Yevgenia Ginzburg (December 20, 1904 - May 25, 1977) (Russian language: Евгения Семёновна Гинзбург) was a Russian historian and writer. Frequently, her latinized name Eugenia is used in the West.

Soon after Yevgenia Ginzburg was born into a family of Jewish pharmacist in Moscow, her family moved to Kazan. In 1920 she entered Kazan State University, Social science department, later switched to pedagogy.

She worked as a rabfak (рабфак, рабочий факультет, worker's faculty) teacher, then as an assistant at the University. Soon she married Pavel Aksyonov, the mayor (председатель горсовета) of Kazan and a member of Central Executive Committee (ЦИК) of USSR. After becoming a Communist Party member, Ginzburg continued her successful career of educator, journalist and administrator. She gave birth to two sons, Aleksey Aksyonov (1926, died in Great Patriotic War) and Vasily Aksyonov (1932, to become a famous writer).
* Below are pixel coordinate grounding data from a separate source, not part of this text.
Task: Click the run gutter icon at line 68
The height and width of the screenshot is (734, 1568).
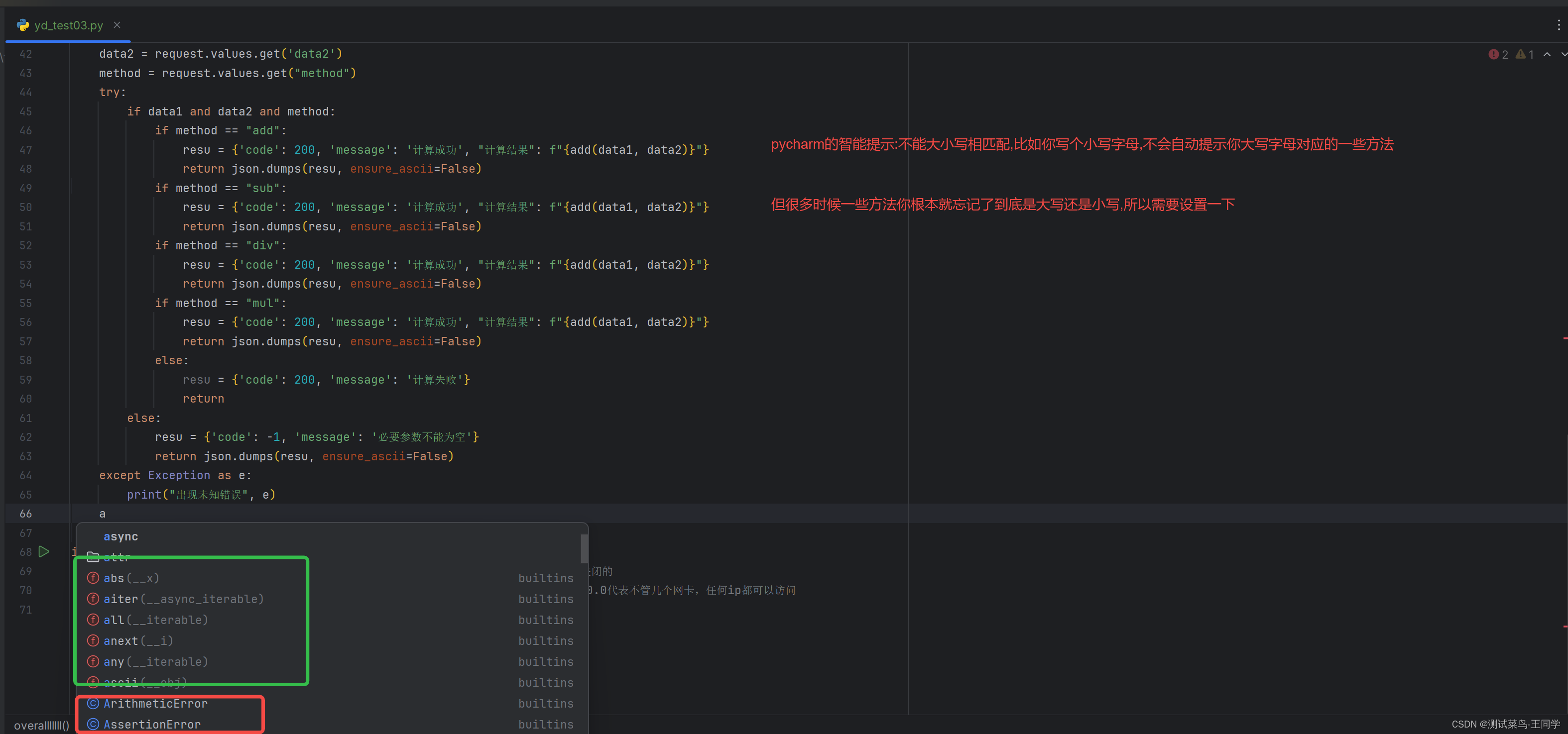Action: click(x=44, y=551)
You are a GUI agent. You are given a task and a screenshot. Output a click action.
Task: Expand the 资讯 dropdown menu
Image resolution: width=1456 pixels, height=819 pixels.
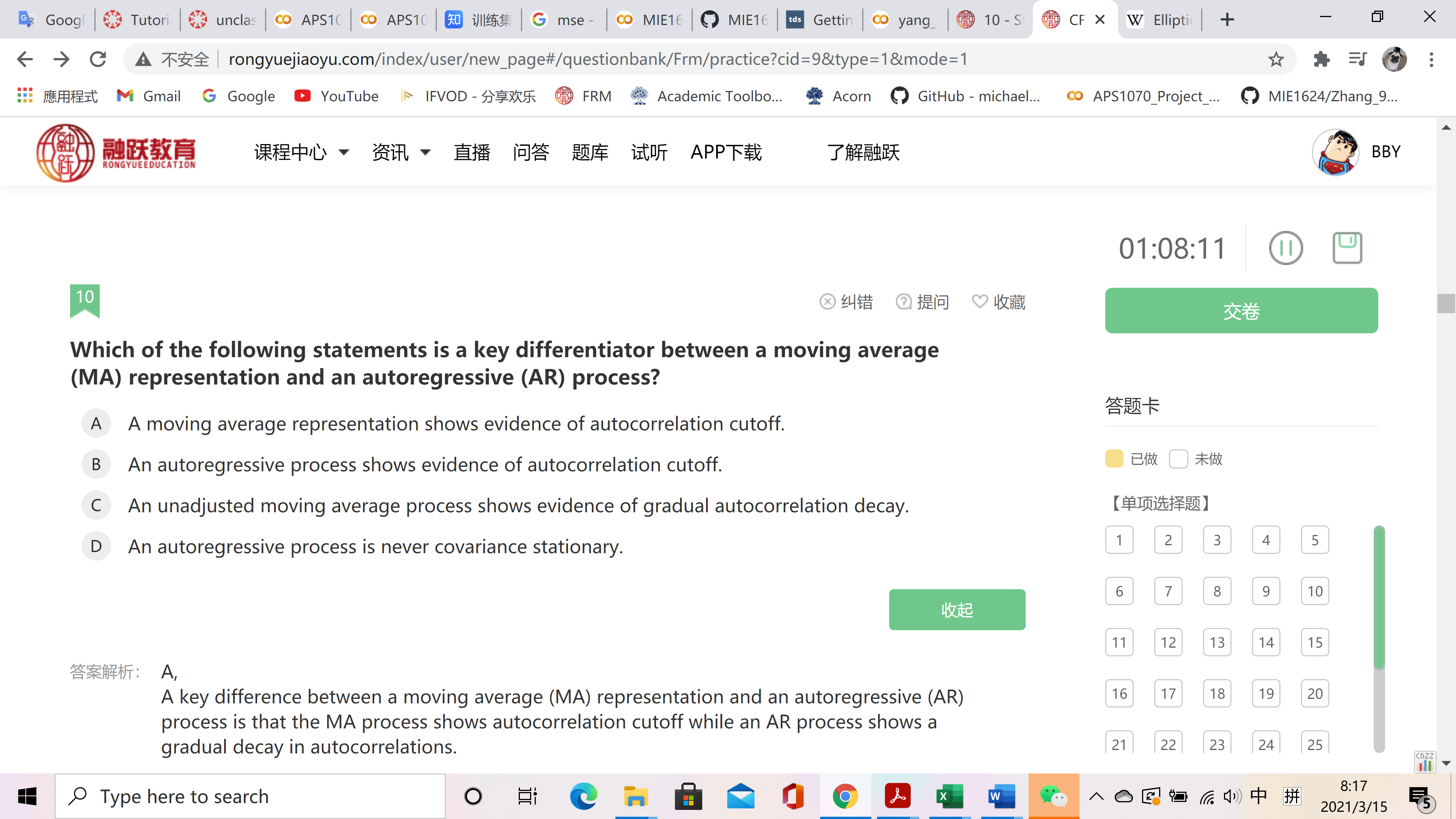coord(401,152)
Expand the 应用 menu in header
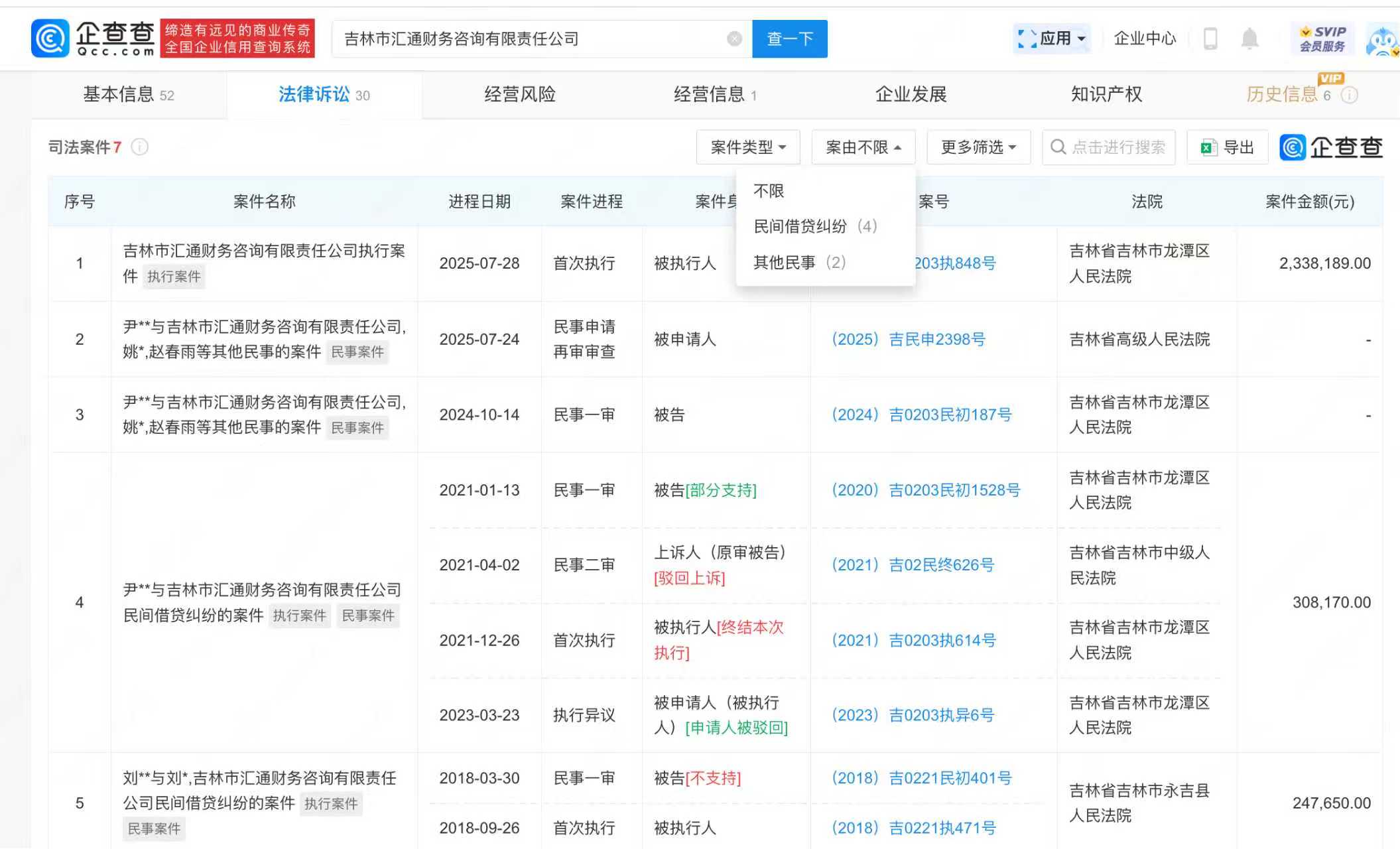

In February 1937, she was expelled from the party ranks and soon arrested for alleged connection with the Trotskyists. (See also Great Purge). Her parents were also arrested but released in two months. Her husband was arrested in July and convicted for 15 years of "corrective labor" with the confiscation of belongings. (Articles 58-7 and 11). In August, Yevgenia was also convicted for ten years.

Yevgenia experienced first hand infamous Moscow Lefortovo, Butyrka prisons, Yaroslavl "Korovniki", then dangerous journey in wagon-zek across the country to Vladivostok, and finally to Kolyma in cargo hold of the steamer Jurma (Джурма). At Magadan zone, she worked at a camp hospital, but soon she was sent into cold depths of Gulag and assigned to so called common jobs where she quickly became an emaciated "dokhodyaga". A Crimea Germans doctor Anton Walter probably saved her life by recommending her for a nurse position. Anton had been deported due to his German heritage, Yevgenia due to her allegedly critical attitude to the Soviet system. They married later.[1]

In February 1949, Ginzburg was formally released but had to stay in Magadan for five more years. She found a position at a kindergarten and secretly started to work on her memoirs. In October 1950 she was arrested again and exiled to Krasnoyarsk region but before she left, her destination was changed to Kolyma. After Stalin's death in 1953, Ginzburg was able to visit Moscow and was fully rehabilitated in 1955, as were millions of wrongly convicted, many posthumously.

She returned to Moscow, worked as a reporter and continued her work on her magnum opus memoir novel, Journey into the Whirlwind (English title). After the book was completed (1967), all attempts to publish it in the USSR failed for political reasons and the manuscript was smuggled abroad where it was widely published. Eventually, her book included 2 parts, in original Russian named "Krutoi marshrut I" and "Krutoi marshrut II" -- "Harsh Route" or "Steep Route."